Good job! Your plans a, b and c worked for you. Idiots (know it alls) on public land, not much one can say to them. They had the right to proceed, but if they would have listened to you and joined you it probably would have worked out well for all of you. There are always lessons learned for next time. It was obvious your persistence paid off. Thanks for sharing...maybe the nimrods will read your story and learn something!
 
I'm hoping they read it!! From where they headed they probably couldn't see the elk dump out of the drainage below them. I know they didn't see they elk dumping out of my plan b spot with the approach they took!
 
Great job! Tough to deal with too smart to fail people but you handled it well and taught your son valuable lessons. His shooting puts me to shame, it's hard for me to overcome my shotgun instincts and really focus on my breathing and squeeze.

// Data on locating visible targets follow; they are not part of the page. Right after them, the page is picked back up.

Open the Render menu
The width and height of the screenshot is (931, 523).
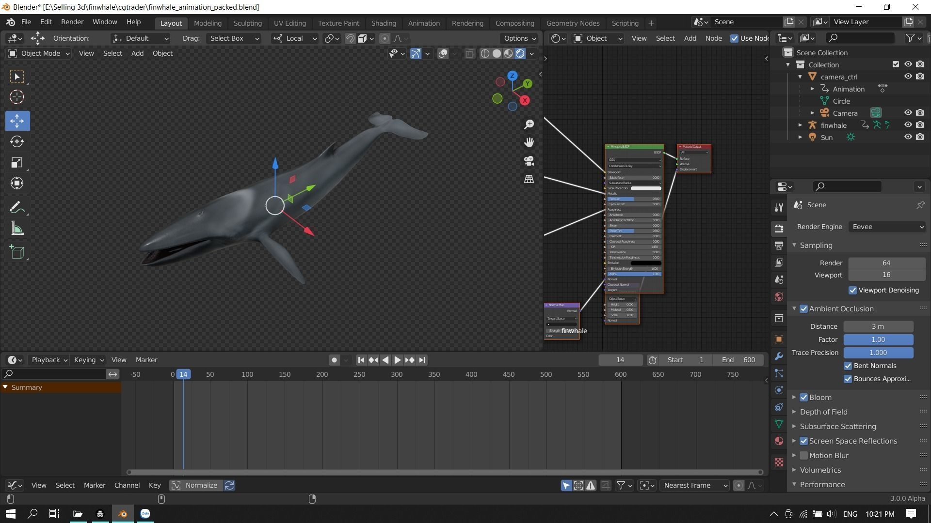[72, 22]
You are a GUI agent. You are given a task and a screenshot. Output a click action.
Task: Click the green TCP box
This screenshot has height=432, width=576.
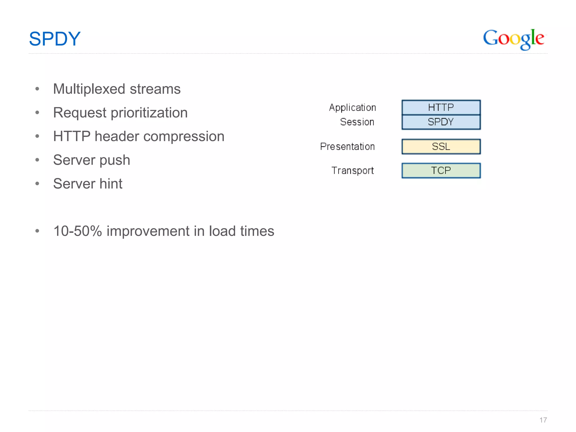tap(441, 170)
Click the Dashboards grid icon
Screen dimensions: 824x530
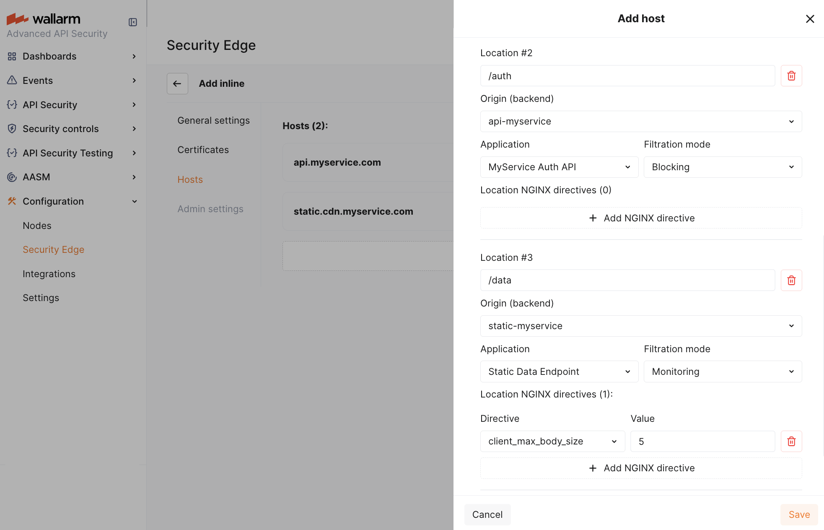coord(12,56)
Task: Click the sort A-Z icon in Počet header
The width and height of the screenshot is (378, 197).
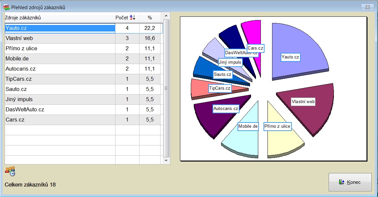Action: (132, 17)
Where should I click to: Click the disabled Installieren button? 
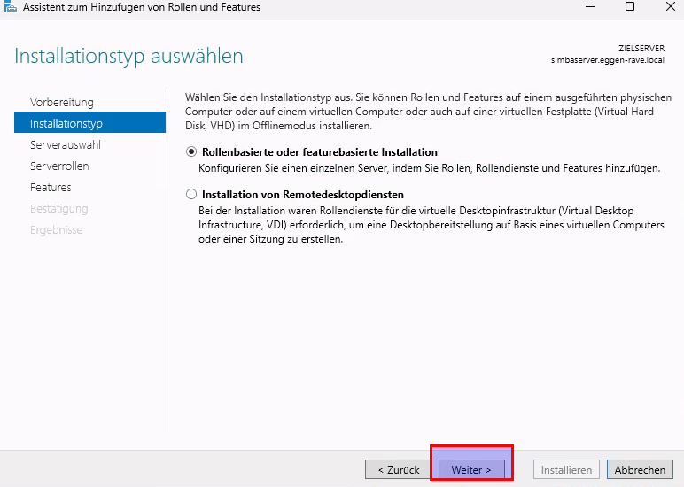(566, 469)
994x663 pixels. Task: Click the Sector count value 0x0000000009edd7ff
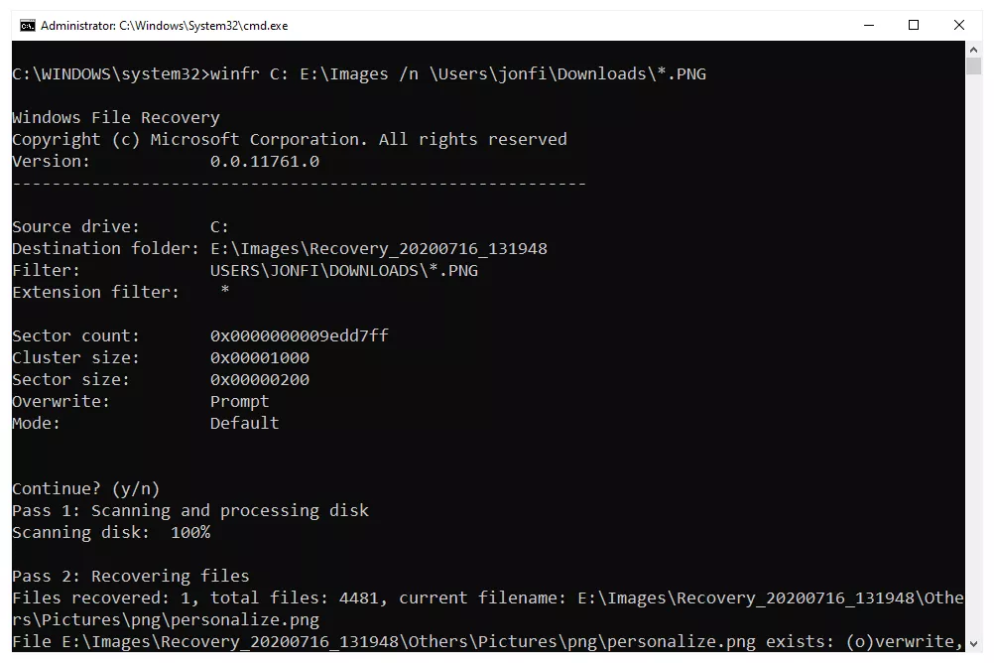(300, 336)
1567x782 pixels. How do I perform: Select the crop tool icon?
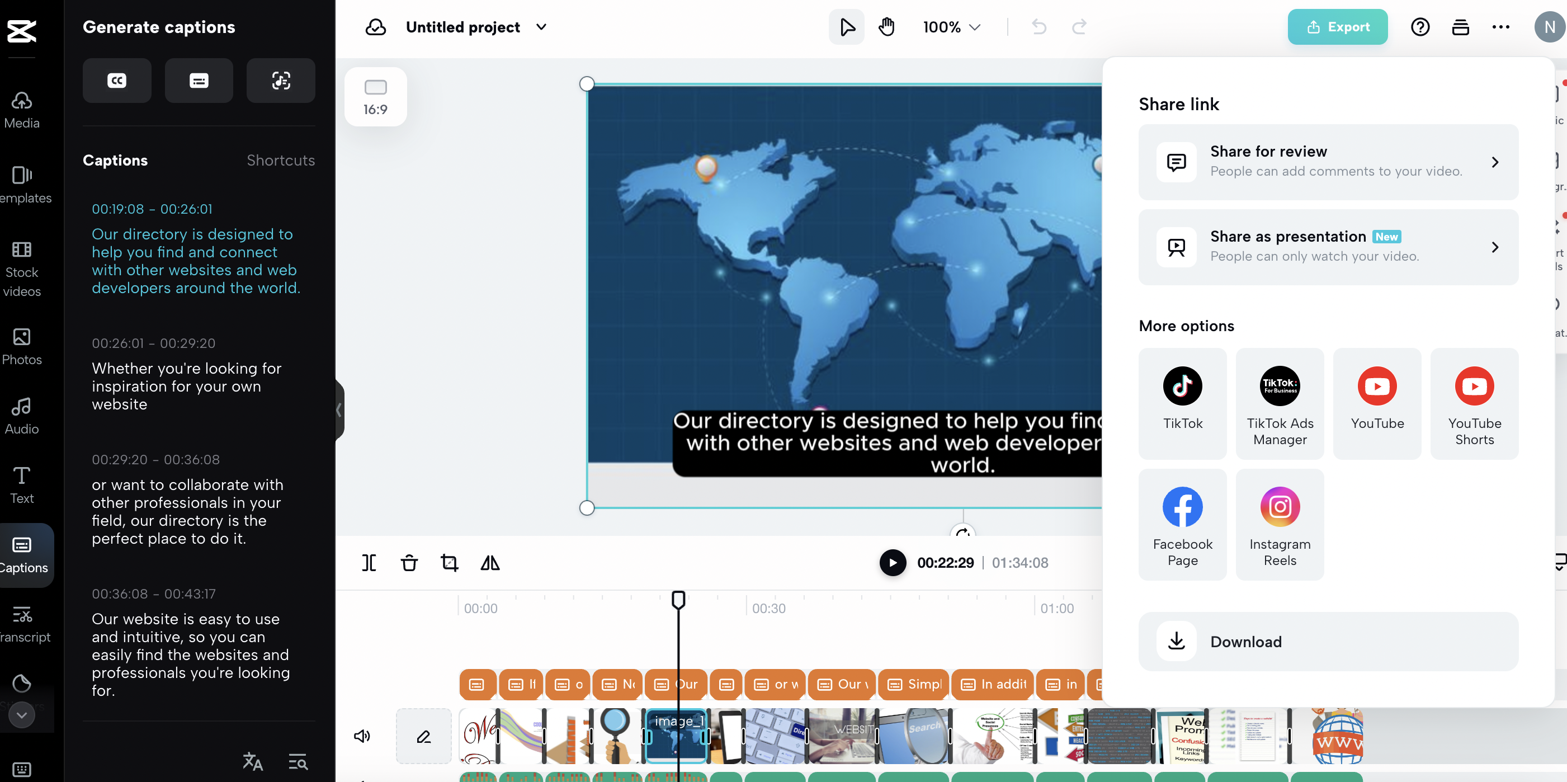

What caliber is he shooting?
 
He's shooting my customized browning x-bolt 300 win mag suppressed with handloaded 220 grain eld-x. I had his uncle work with him on his long range shooting. My brother is a lot better shooter than I am and also a better teacher!
 
Congrats on your son joining in so well with his uncle, it's great he has done so well with a big caliber. Maybe your brother could teach those nimrods a few hunting tactics. 😆 lol. Thanks for sharing your story.
 
Congratulations! That’s awesome that you both found success! I am looking forward to getting my kids after it when they are a bit older!